■ TASK REQUIREMENTS ■
Will you write out, word for word, every line from the one with "How do I perform: Click the user" to the final line of the data below, with the pictures left out?

■ SUPPLIED ENTRIES ■
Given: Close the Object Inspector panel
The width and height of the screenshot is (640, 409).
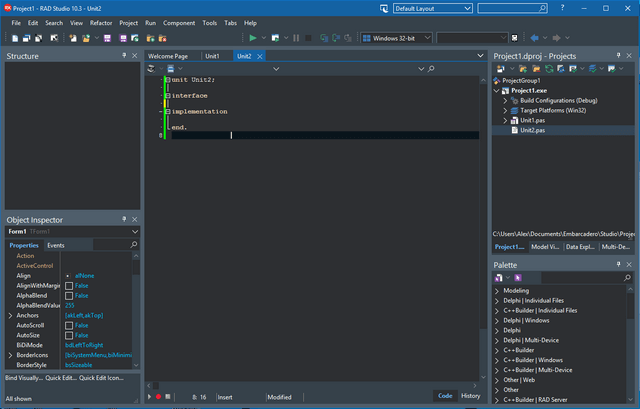Looking at the screenshot, I should [x=135, y=219].
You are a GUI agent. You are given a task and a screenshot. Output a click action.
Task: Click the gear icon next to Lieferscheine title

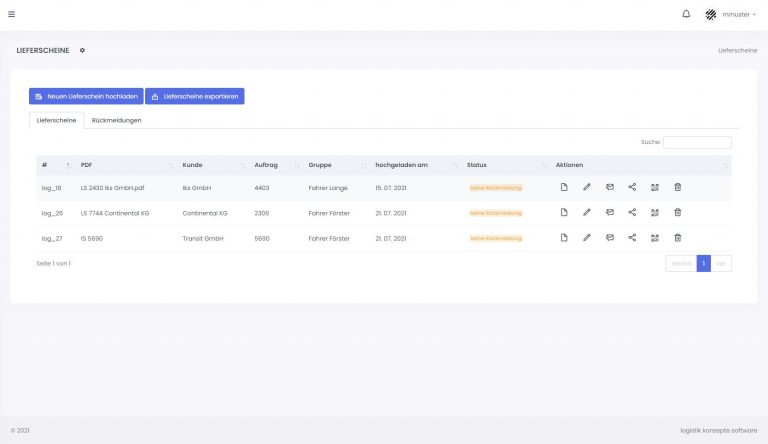point(82,50)
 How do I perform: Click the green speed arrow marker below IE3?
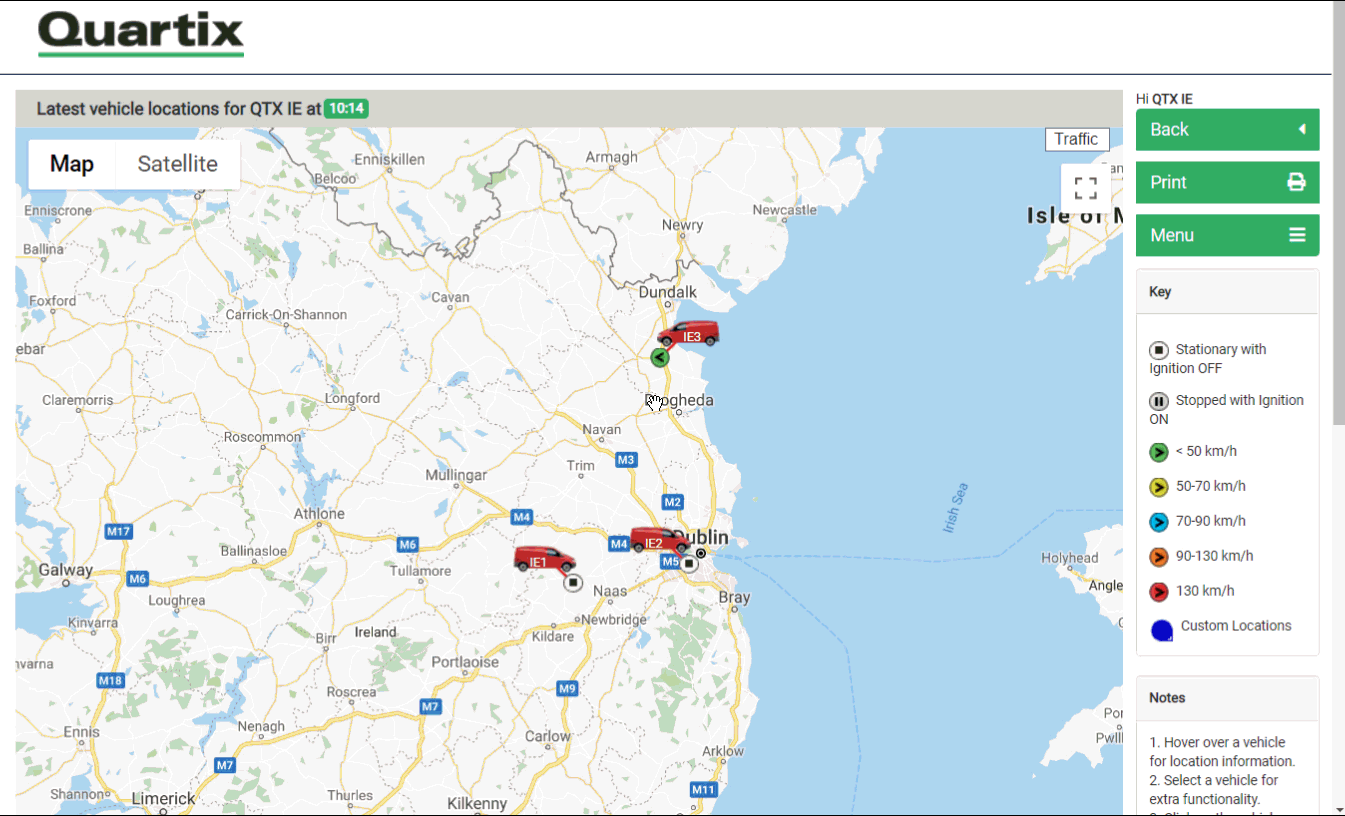click(659, 357)
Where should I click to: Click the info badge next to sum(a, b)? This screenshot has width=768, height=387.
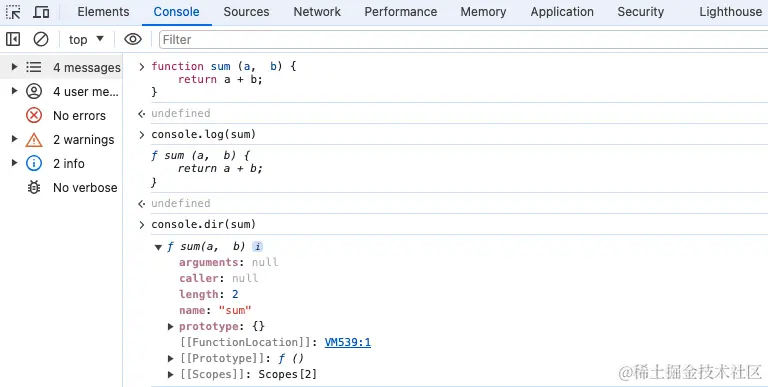tap(258, 246)
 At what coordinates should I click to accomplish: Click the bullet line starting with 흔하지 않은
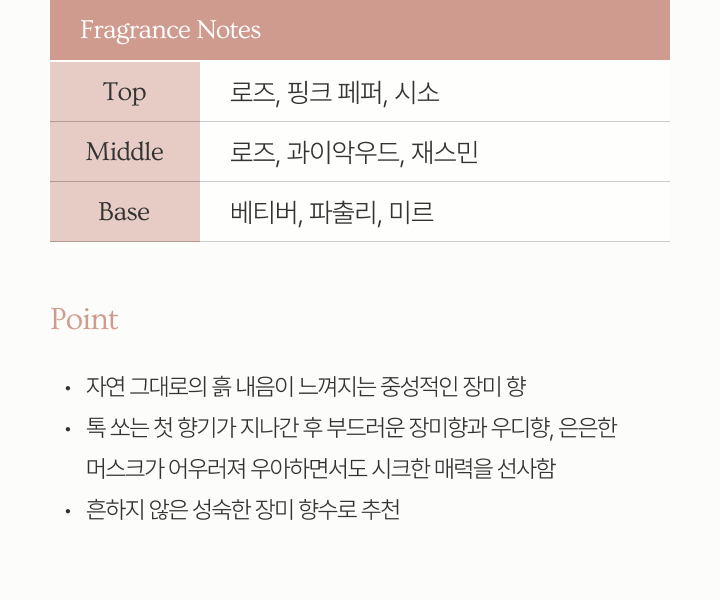[243, 510]

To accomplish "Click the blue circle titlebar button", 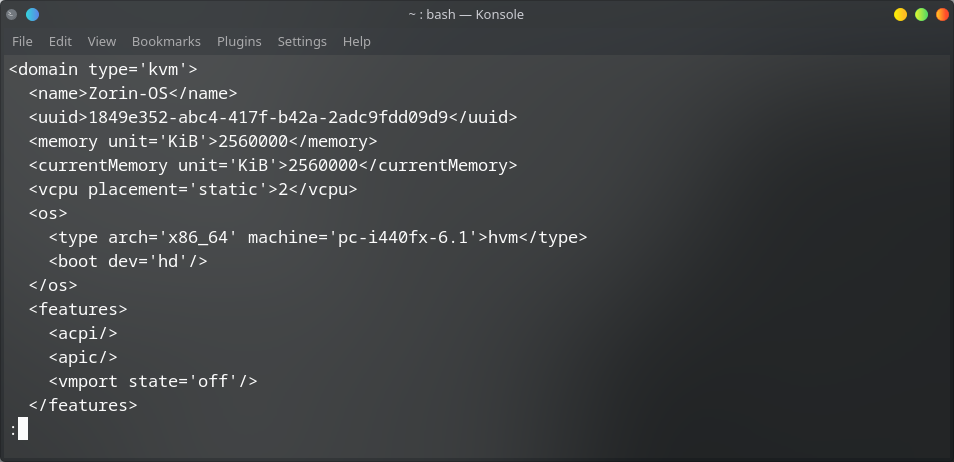I will [x=33, y=15].
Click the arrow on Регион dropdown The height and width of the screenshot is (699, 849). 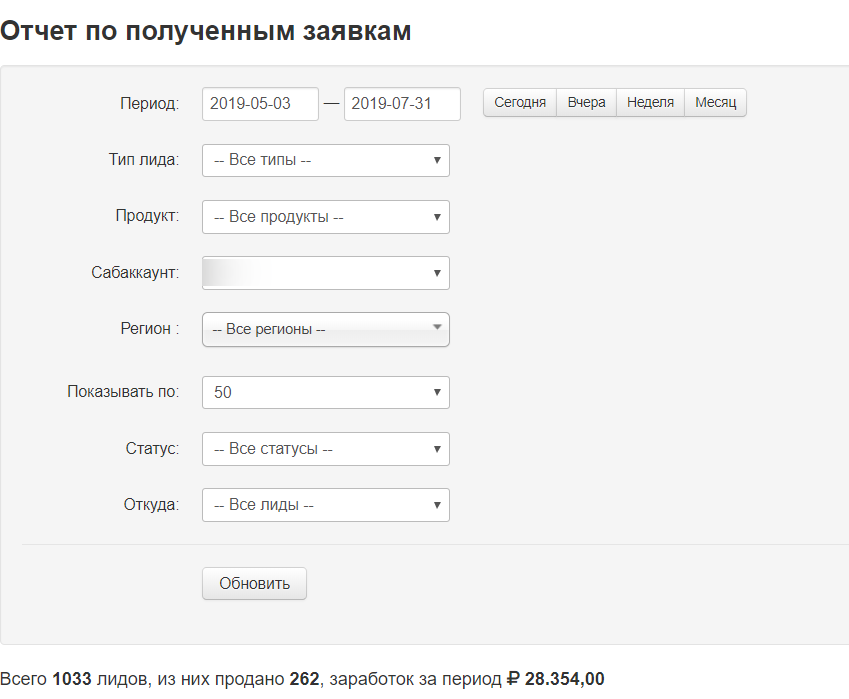[x=437, y=326]
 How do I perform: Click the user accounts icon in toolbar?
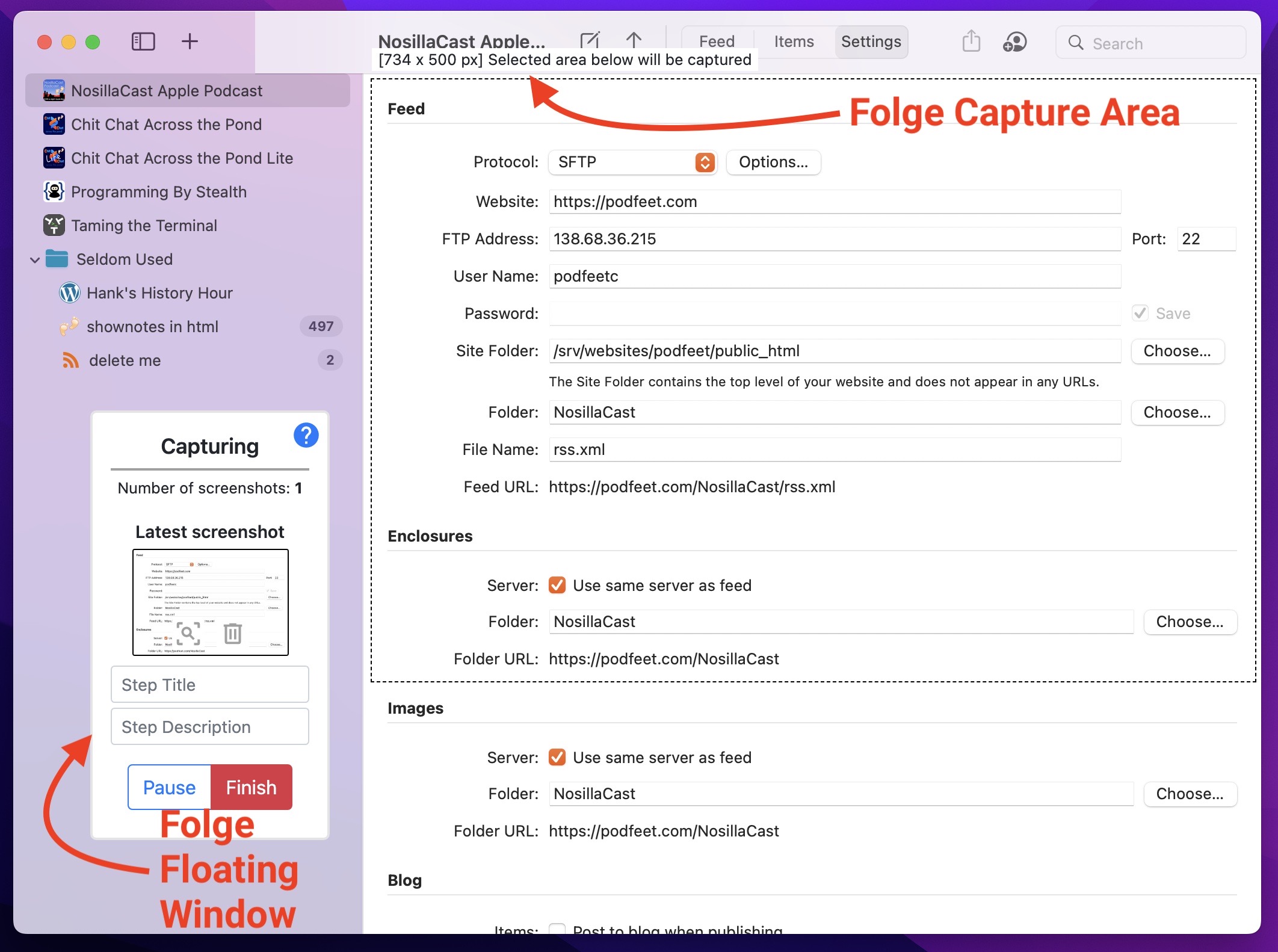(1014, 42)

■ RESULT OF THE TASK ■
 How do I perform: Click the user accounts icon in toolbar?
(1014, 42)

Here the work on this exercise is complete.